Stephen Ludlow: There has been a fair amount of commentary and probably some concern along the way around what is going to happen with Documentum and Documentum customers. Will they be supported? What will OpenText do with Documentum moving forward?
We have a baseline platform of continued investment and roadmap commitments around both Documentum and Content Server. I think one of the most important things may also be to get upfront is that there is no expectation on our part that we will migrate Documentum customers to Content Server, nor is there expectation that we will migrate Content Server customers to Documentum. There is no great merging of these two applications.
One of the nice things that we obviously got in the acquisition was the new Leap platform. As more and more capabilities are consumed in the cloud, we will find that our customers begin to consume some of those services directly from Leap.

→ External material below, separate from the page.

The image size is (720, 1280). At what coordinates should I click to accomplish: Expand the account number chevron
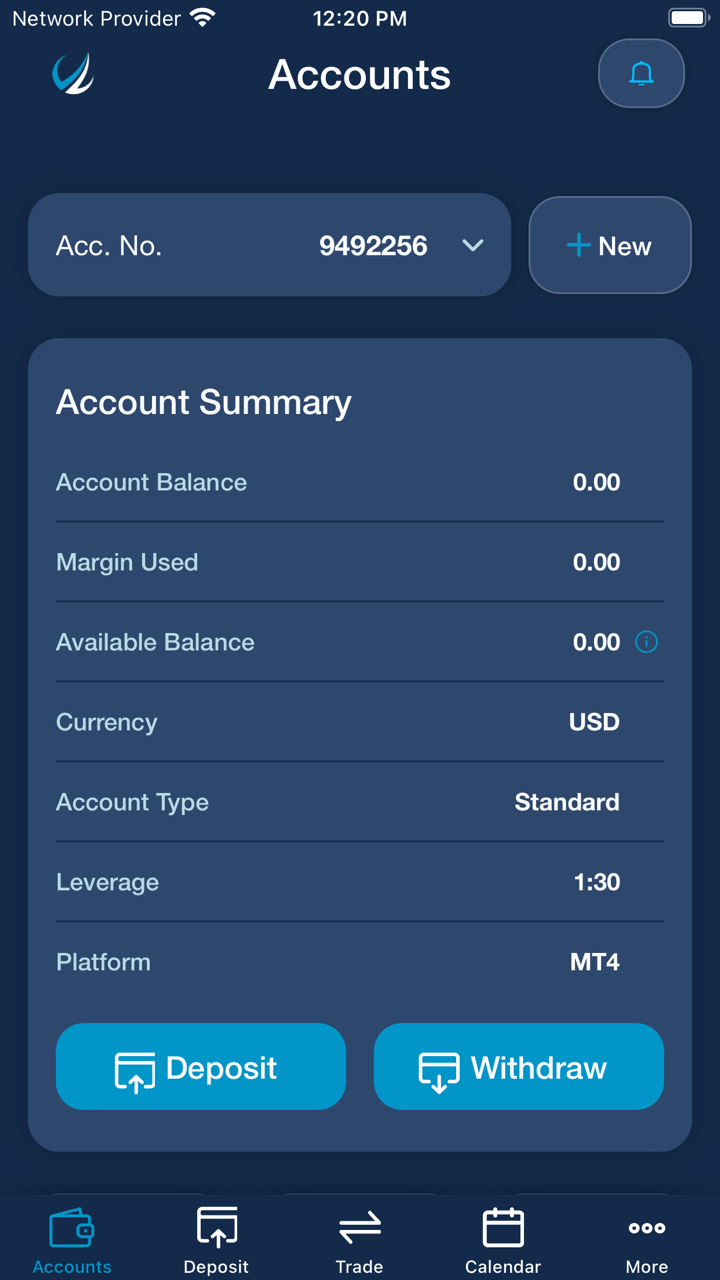(473, 246)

We also really want to invest in what OpenText has been very good at in the past - which is our ability to be able to extend ECM into lead applications. We have spent a number of years being able to extend ECM into SAP. Now, customers are increasingly looking, as they start to use their ERP applications, their CRM applications, etcetera into the cloud, to be able to have cloud-to-cloud integration. The special sauce that OpenText really offers is their ability to integrate with those lead applications, be able to consume and synchronize metadata, be able to provide ECM directly in the lead application and integrate deeply in from a UI perspective. All of those capabilities will be built into Leap - which will allow us to have this cloud-to-cloud integration that customers are currently looking for.
JM: What is your take on the Gartner “retirement” of the ECM term and the transition to “content services?”

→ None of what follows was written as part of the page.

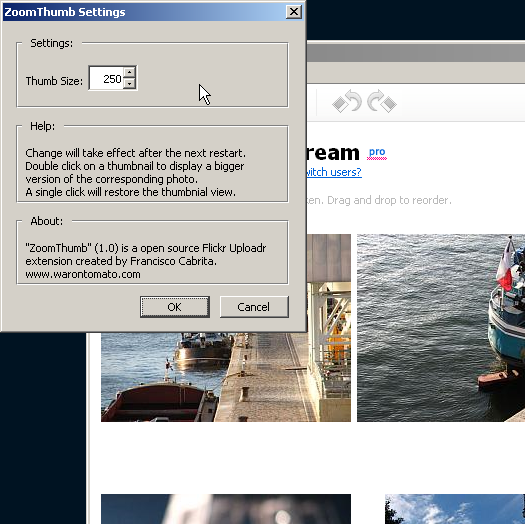525x524 pixels.
Task: Dismiss dialog with the Cancel button
Action: tap(254, 307)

Alan Pelz-Sharpe: If I'm being really honest, I don't know that it matters that much. If we turn the clock back, the fact is Gartner was one of the very last -- I believe THE last -- analyst firm to use the term ECM. The reality is the industry is evolving, whether you call it ECM, next-gen ECM, EIM, or content services. Whatever you call it is not that important.

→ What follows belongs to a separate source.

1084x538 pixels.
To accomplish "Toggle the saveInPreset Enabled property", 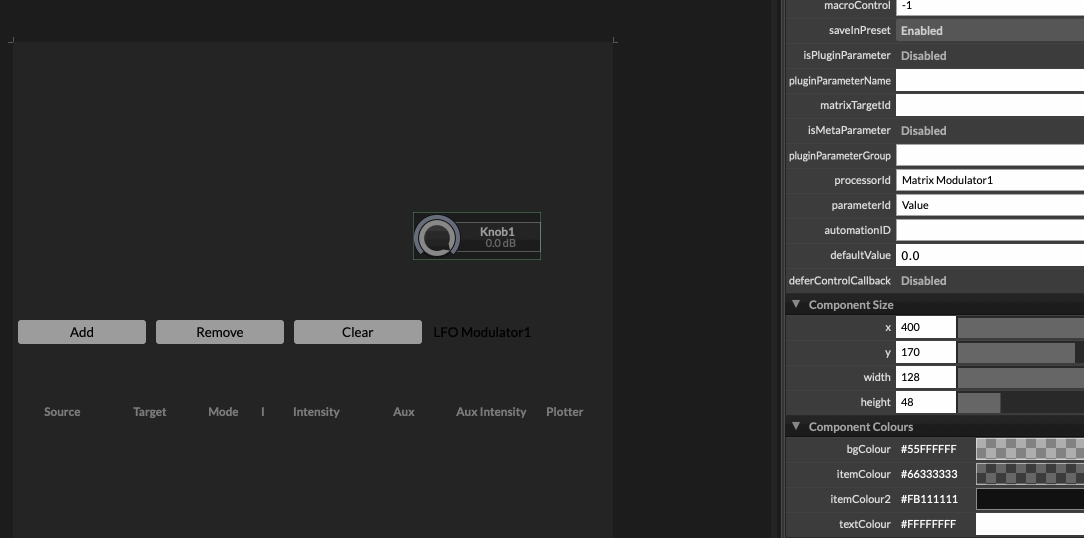I will click(989, 31).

What IS important, though, is that buyers are looking less and less for a software package in a technical silo-like ECM or CRM, but they're looking more for solutions to meet their needs. You see this in RFPs today that often don't stipulate the kind of software that they're looking for, but instead focus on detailing the challenges that companies face. This is a big change from the past. People are inviting businesses to create a solution to meet their particular business challenges.
JM: How does this evolution into “content services” change the profile of a successful partner?
Dirk Bode: We used to solve many things with a fully blown ECM system, just because it was the tool we had at hand. Now, things are more granular, and more tools can be easily combined in the cloud world to get the job done. What that means for us as consultants, is less coding and more matching things together, more configurations. We have to constantly know what is out there and if it can add value to the total project. I still think custom apps will be around. That's my opinion. The big corporations will continue to want their own solutions, but the world will be more agile and will be more like the continuous delivery dev-ops driven world.
JM: What kinds of technology and business competencies does an organization need to have in order to thrive in the market we're going into?
Alan Pelz-Sharpe: We are moving away from selling platforms to selling applications. If you don't understand an industry in-depth, you're going to have problems. Really diving in and fully understanding the key breakpoints in business processes and business activities is a skill set on its own self.
Dirk Bode: From a partner perspective, cloud-native development skills are vital these days. You really have to understand how software in the cloud and for the cloud is developed. This involves a different culture of skills. Everything will become way more agile, and this whole dev-ops thing means that you have to work closer together and more flexibly.